Oil markets have surged to multi-year highs as tensions between the US and Iran intensify, with Brent crude climbing above 120 dollars per barrel. According to Bloomberg, prices briefly spiked by more than 7 percent to over 126 dollars amid fears of prolonged disruption in the Strait of Hormuz, one of the world’s most critical oil transit routes.
For the fashion, retail and manufacturing sectors, the implications are immediate and structural.
Energy remains one of the most significant hidden inputs in fashion. From fibre production to dyeing, finishing, and global logistics, higher oil prices translate directly into increased operating costs.
Synthetic fibres, such as polyester, nylon and acrylic, are particularly exposed. Polyester alone accounts for more than 50 percent of global fibre production, according to Textile Exchange, and is derived from petrochemicals. As oil prices rise, so too does the cost of these materials, placing pressure on manufacturers already operating on tight margins.
At the same time, transport costs are expected to increase sharply. Ocean freight, air cargo and last-mile delivery are all fuel-dependent. A sustained period of elevated oil prices could reverse the relative stability seen in shipping rates over the past year, particularly for long-haul routes connecting Asia and Europe or the US.
Margin pressure for brands and retailers
For brands, the challenge lies in absorbing or passing on these cost increases. After several seasons of inflation-driven price hikes, consumer appetite for further increases is limited.
Retailers, especially in the mid-market, may find themselves squeezed between rising input costs and price-sensitive customers. Luxury brands, while more insulated, are not immune. Higher production and logistics costs can erode margins or force adjustments in sourcing strategies.

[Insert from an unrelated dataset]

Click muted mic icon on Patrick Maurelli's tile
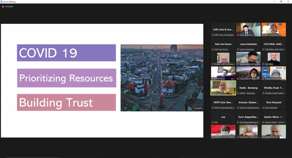The width and height of the screenshot is (292, 158). pyautogui.click(x=263, y=137)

The timing is particularly sensitive. The industry is already navigating slower demand in key markets and a recalibration of inventory levels following post-pandemic volatility.

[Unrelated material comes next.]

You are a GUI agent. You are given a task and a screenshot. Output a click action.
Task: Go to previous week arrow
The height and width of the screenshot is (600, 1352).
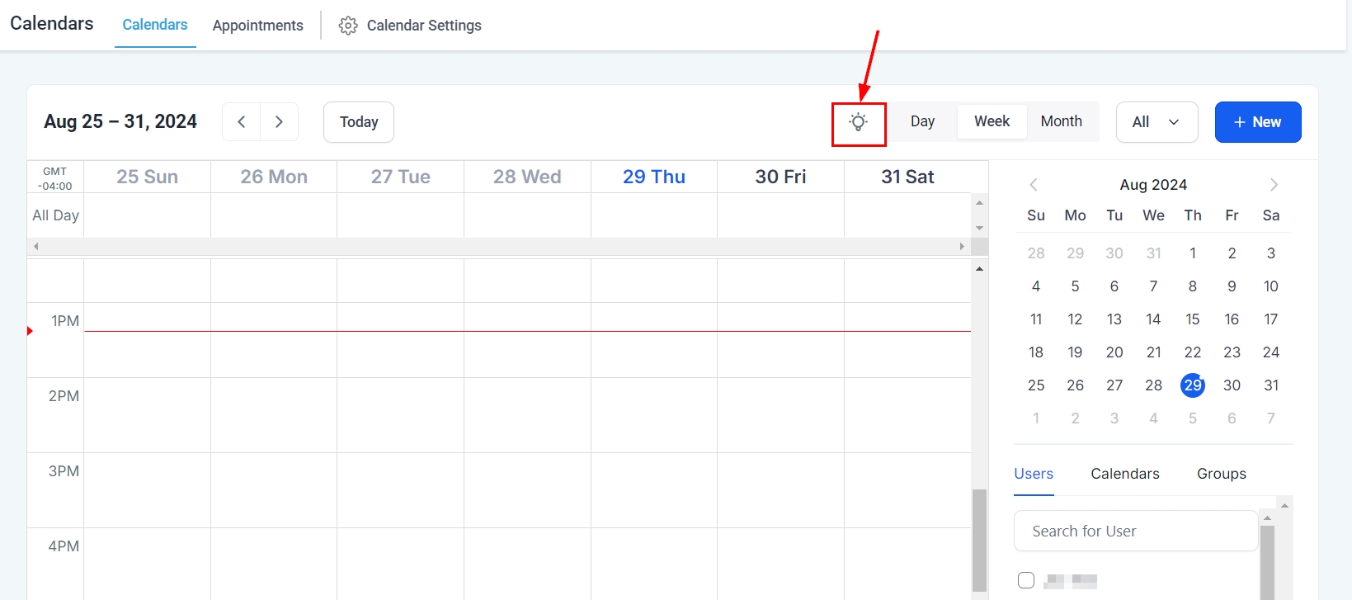pyautogui.click(x=242, y=122)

Supply chain disruption risks
Beyond pricing, the geopolitical context introduces a second layer of risk: disruption.
The Strait of Hormuz handles roughly a fifth of global oil supply. Any prolonged closure or instability could impact not only energy markets but also broader shipping routes and insurance costs. Bloomberg reports that traders are already pricing in the possibility of extended disruption as diplomatic efforts stall and military escalation remains on the table.
For fashion companies reliant on just-in-time production and tightly coordinated global supply chains, even minor delays can have outsized effects on delivery schedules and seasonal collections.
Acceleration of material transition?
Paradoxically, sustained high oil prices could act as a catalyst for change.
As fossil-based inputs become more expensive, the relative attractiveness of alternative materials, recycled fibres, bio-based textiles and regenerative inputs may increase. However, scalability remains a constraint, and many alternatives are not yet cost-competitive at volume.
Still, the current environment reinforces a broader industry shift: reducing dependency on virgin petrochemical materials is no longer just an environmental imperative, but an economic one.
Strategic recalibration underway
In the short term, brands and manufacturers are likely to:
- Reassess sourcing strategies, potentially favouring regional production
- Increase focus on inventory discipline to mitigate cost volatility
- Lock in fabric and production costs where possible
Longer term, the industry may see renewed investment in supply chain resilience and material innovation.
Outlook
Bloomberg analysts suggest that further escalation remains likely, with oil markets reacting accordingly. As long as uncertainty persists around the Strait of Hormuz and US-Iran relations, price volatility is expected to continue.
For fashion, the message is clear: energy is no longer a background cost. It is a strategic variable, one that will shape pricing, sourcing and material choices in the seasons ahead.